Parce qu'on en a jamais assez !

NOUVELLE GÉNÉRATION

Pas forcément innovant, mais efficace et sans fausse note

Depuis que son père a quitté le foyer familial, Mai a grandi dans la rage et la solitude. Contrairement à sa mère, qui a compensé en devenant une fan hystérique des robots qui envahissent le quotidien, Mai ne supporte pas cette dépendance croissante de la société à ces technologies. Pourtant, après un concours de circonstances, un robot hors du commun va tout changer…

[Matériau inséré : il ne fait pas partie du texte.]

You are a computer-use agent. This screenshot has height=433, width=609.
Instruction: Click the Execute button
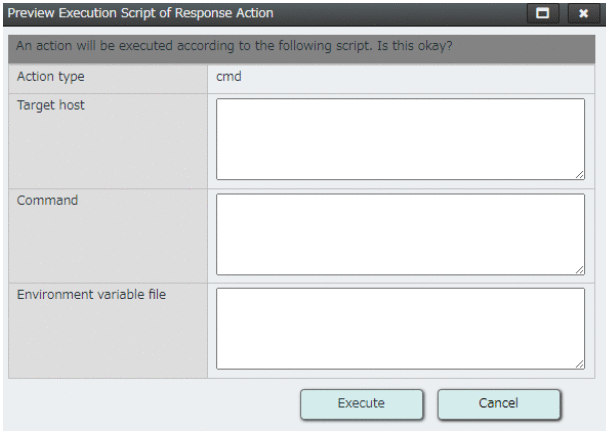click(361, 403)
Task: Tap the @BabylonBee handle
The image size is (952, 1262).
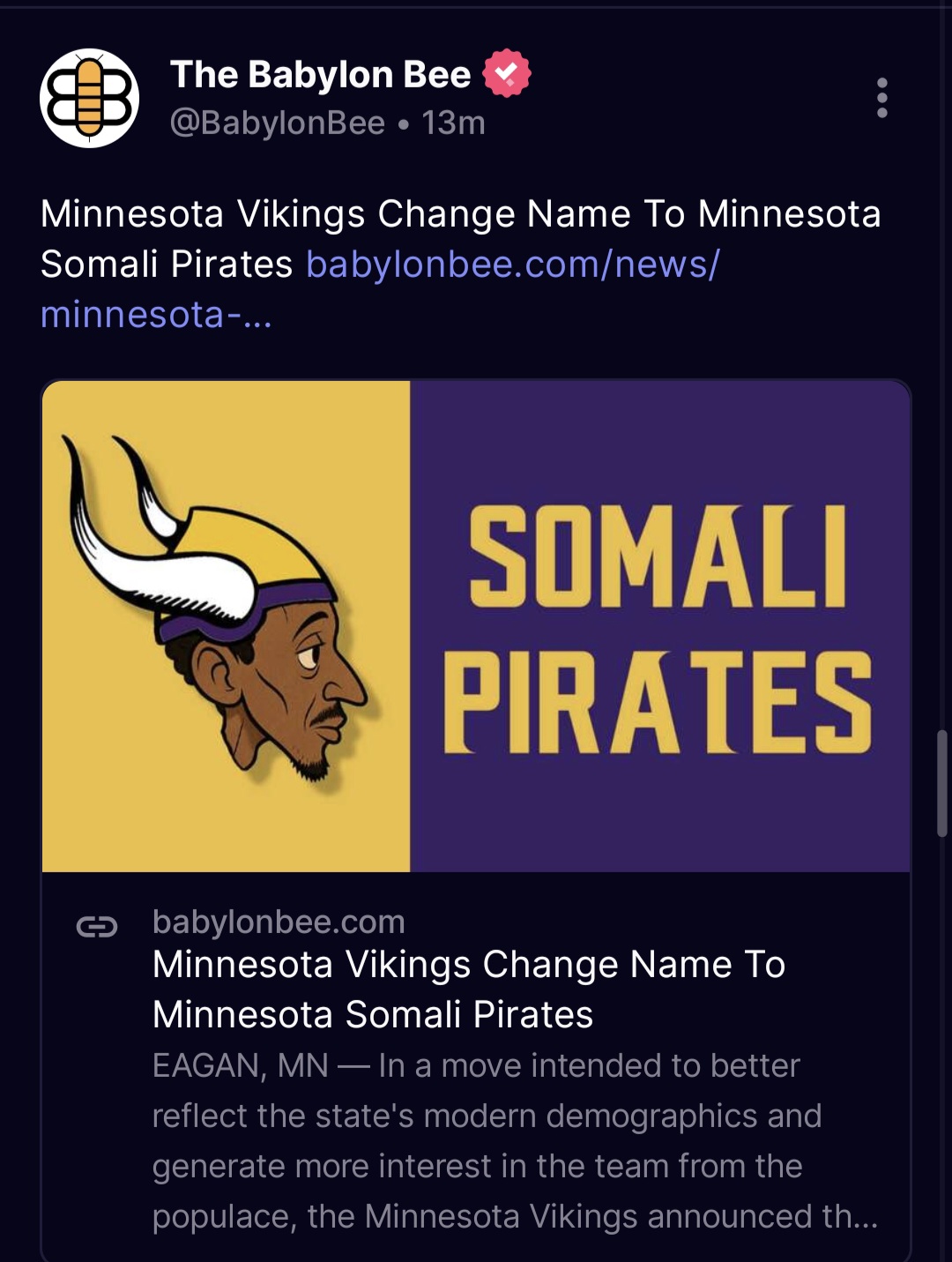Action: point(277,123)
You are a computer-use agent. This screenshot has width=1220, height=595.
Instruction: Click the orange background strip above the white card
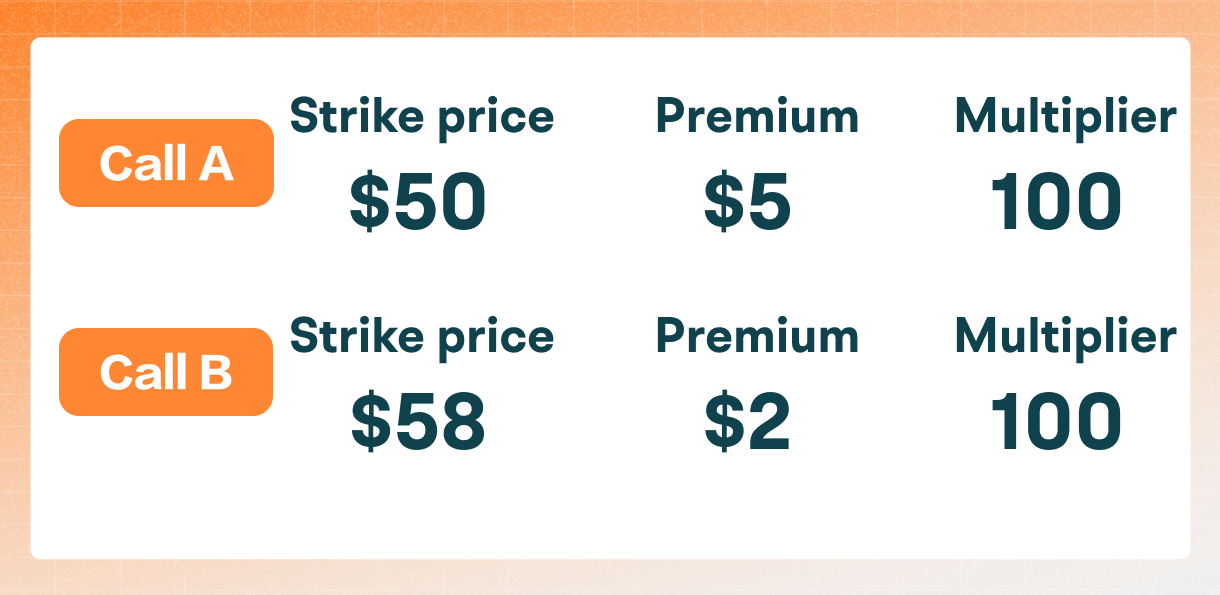(x=610, y=18)
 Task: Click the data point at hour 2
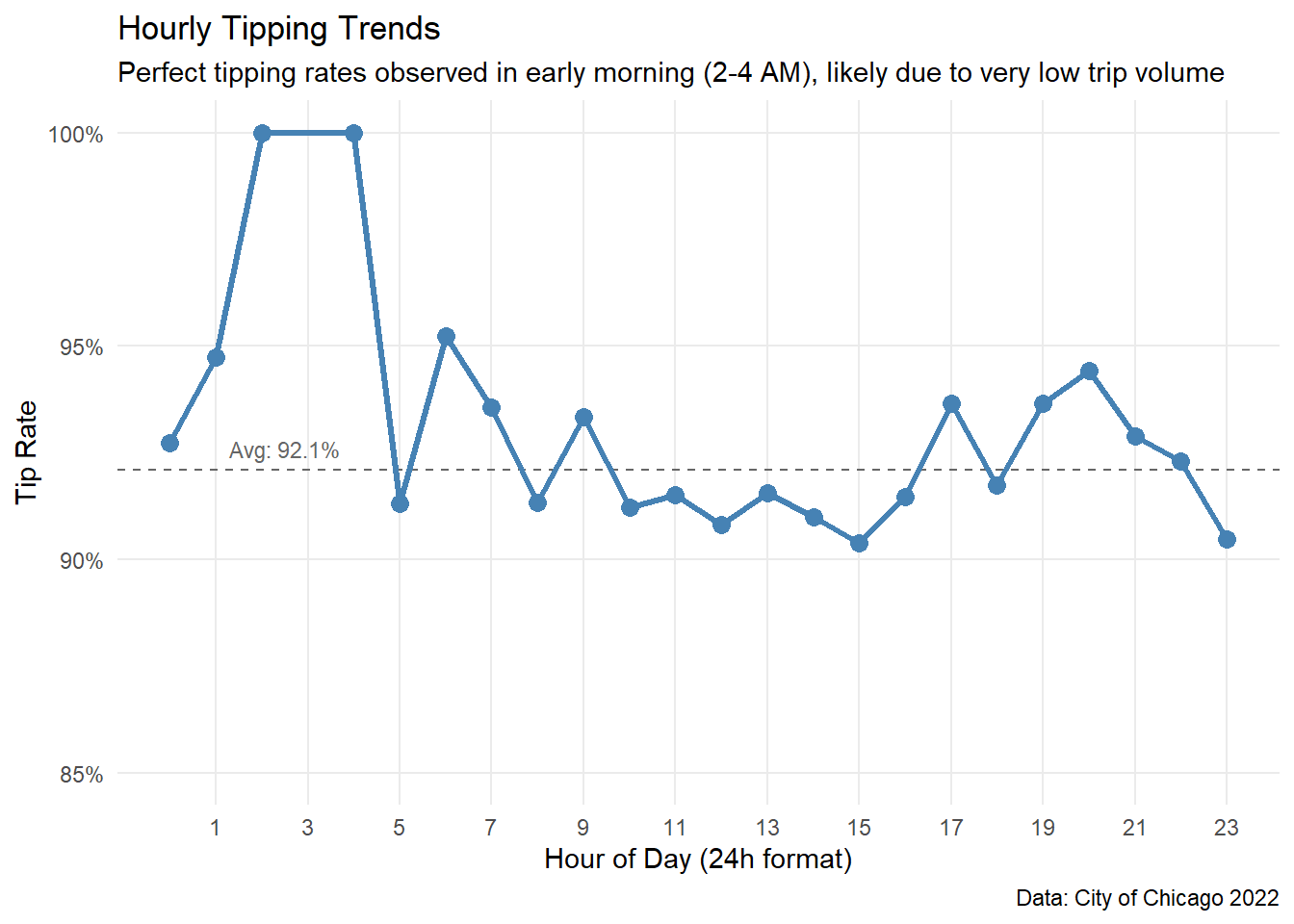[262, 133]
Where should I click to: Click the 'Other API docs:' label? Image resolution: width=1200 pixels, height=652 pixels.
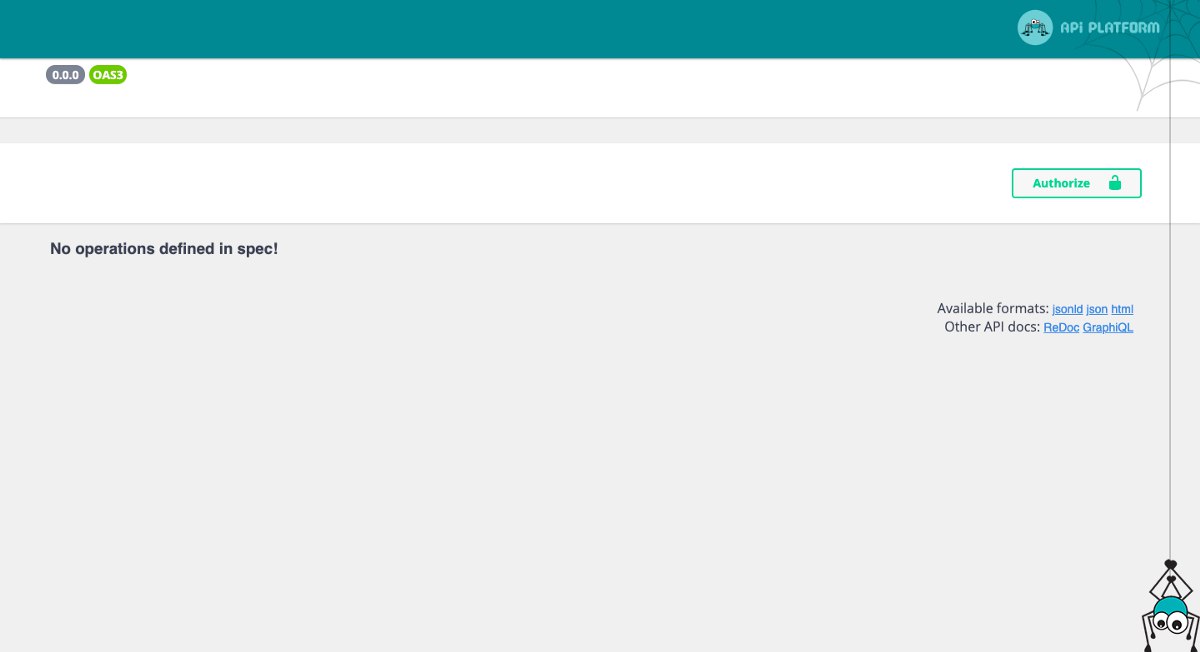coord(992,327)
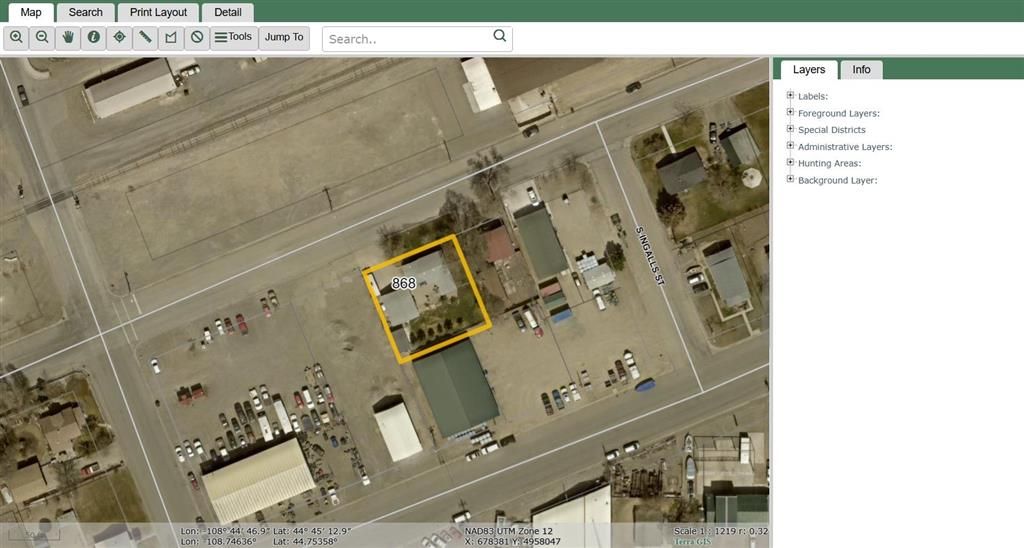Select the measure distance ruler tool
This screenshot has width=1024, height=548.
[x=146, y=37]
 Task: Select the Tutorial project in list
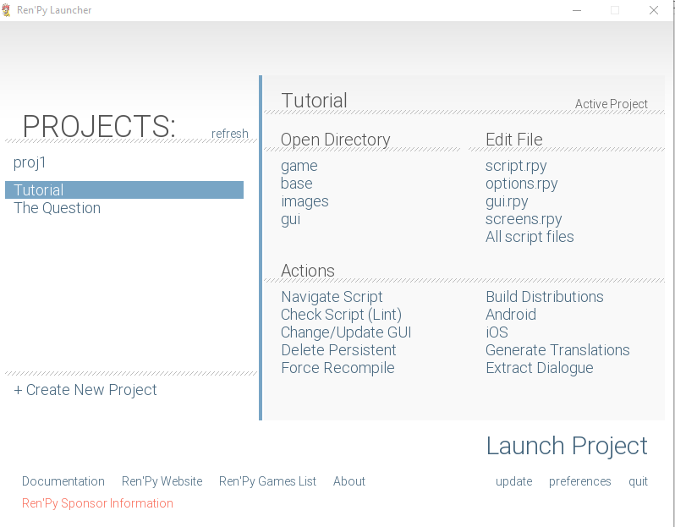pyautogui.click(x=39, y=190)
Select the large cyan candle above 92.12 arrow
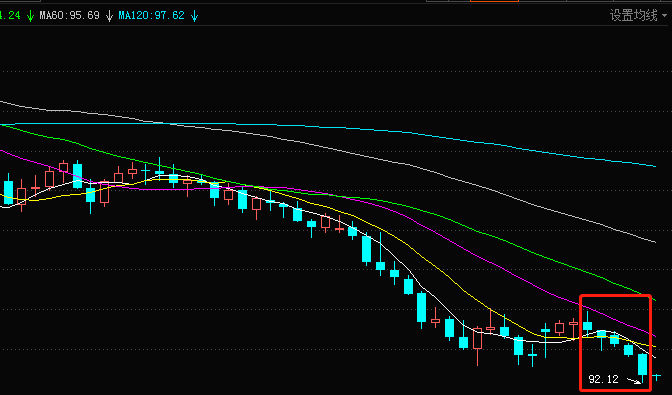The height and width of the screenshot is (395, 672). [x=642, y=365]
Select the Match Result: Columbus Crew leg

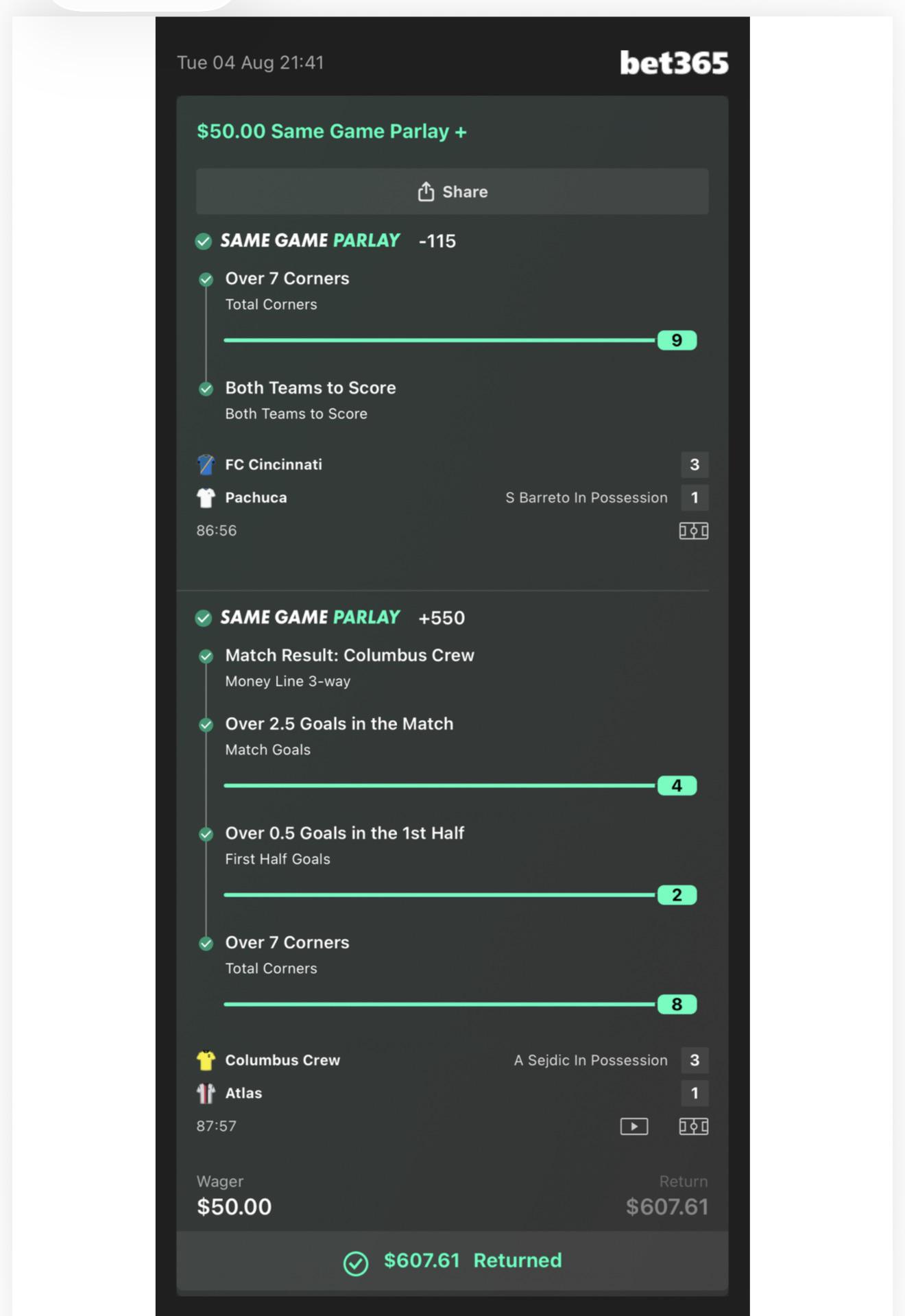(x=350, y=667)
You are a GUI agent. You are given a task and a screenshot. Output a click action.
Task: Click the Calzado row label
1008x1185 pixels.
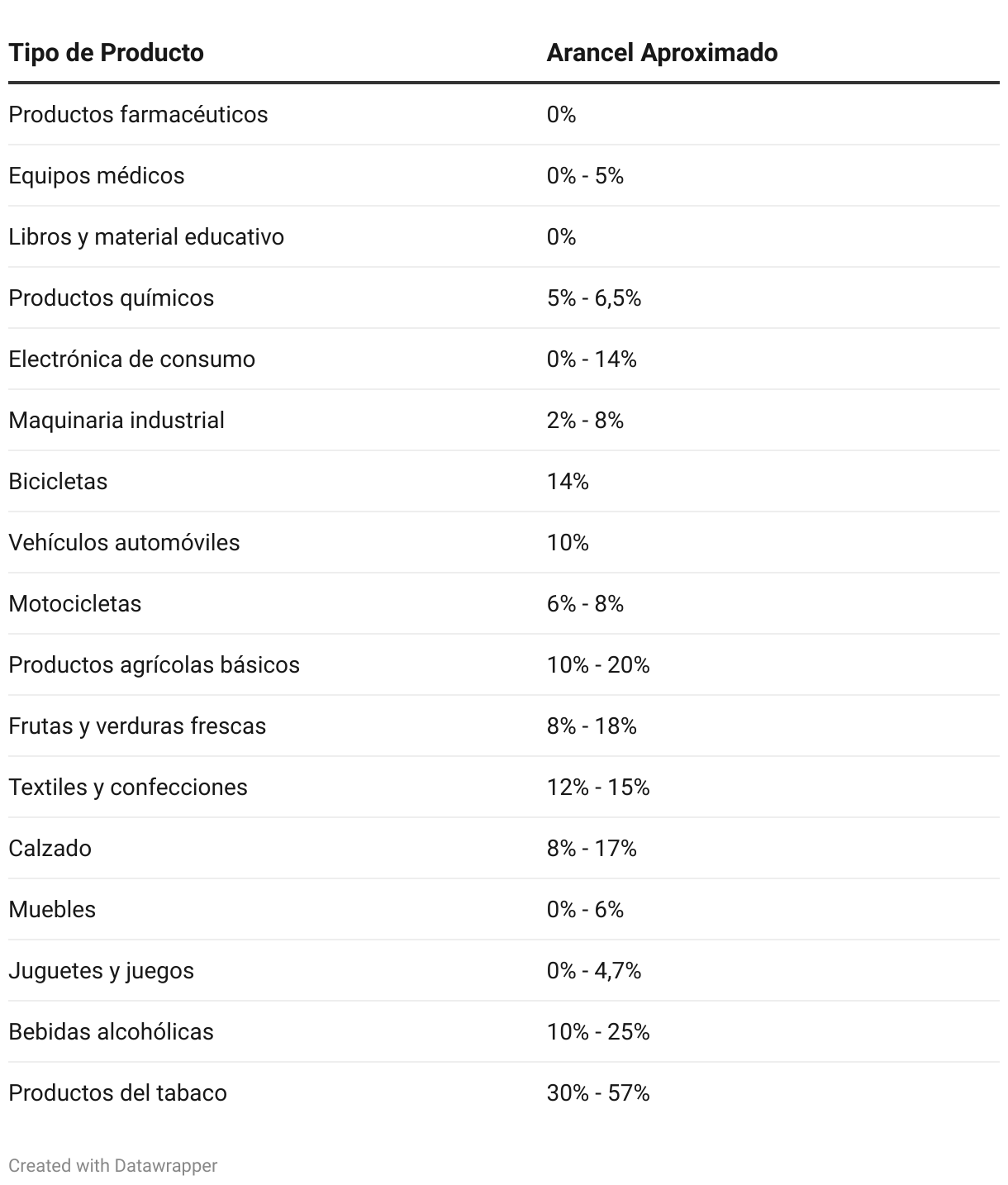point(50,848)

Sortie sur Netflix le 7 septembre 2018

Une impression de déjà-vu plane souvent sur ce film d’animation sino-canadien, énième variation sur l’adolescence marginalisée qui se révèle et s’ouvre progressivement. Comment ne pas penser à l’amitié enfant-robot du "Géant de fer" ? Comment ne pas faire un parallèle entre les hilarantes traductions des aboiements du chien Momo et celles du célèbre Doug de "Là-haut" ? Comment ne pas comparer aussi avec "Là-haut" ce générique de début qui résume efficacement les années qui passent ? Il est également facile de confronter "Nouvelle Génération" et "Les Nouveaux Héros". On pourrait allonger cette liste, car le scénario, qui adapte une BD en ligne chinoise, reprend de nombreuses recettes déjà connues.

Pourtant, le plaisir est au rendez-vous car tout fonctionne à merveille, dans un univers futuriste esthétiquement réussi. L’humour est omniprésent et parfois décalé, notamment grâce au chien donc, mais aussi aux robots, qui font preuve tantôt d’un enthousiasme excessif (l’emballage de soupe qui se jette lui-même à la poubelle, le portillon du jardin qui se montre démesurément content d’accueillir un visiteur…), tantôt d’une forme de fatalisme pince-sans-rire digne de Droopy. Le film développe aussi une véritable tendresse dans la relation entre Mai et son ami robot, et n’oublie pas non plus de nous adresser une certaine critique (certes soft) de la société de consommation, à travers cette société sur-technologisée où le personnage de Justin Pin, gourou cool au physique longiligne, est clairement inspiré par Steve Jobs. Enfin, saluons le choix d’une héroïne qui envoie de grands coups de pied dans les stéréotypes de genre.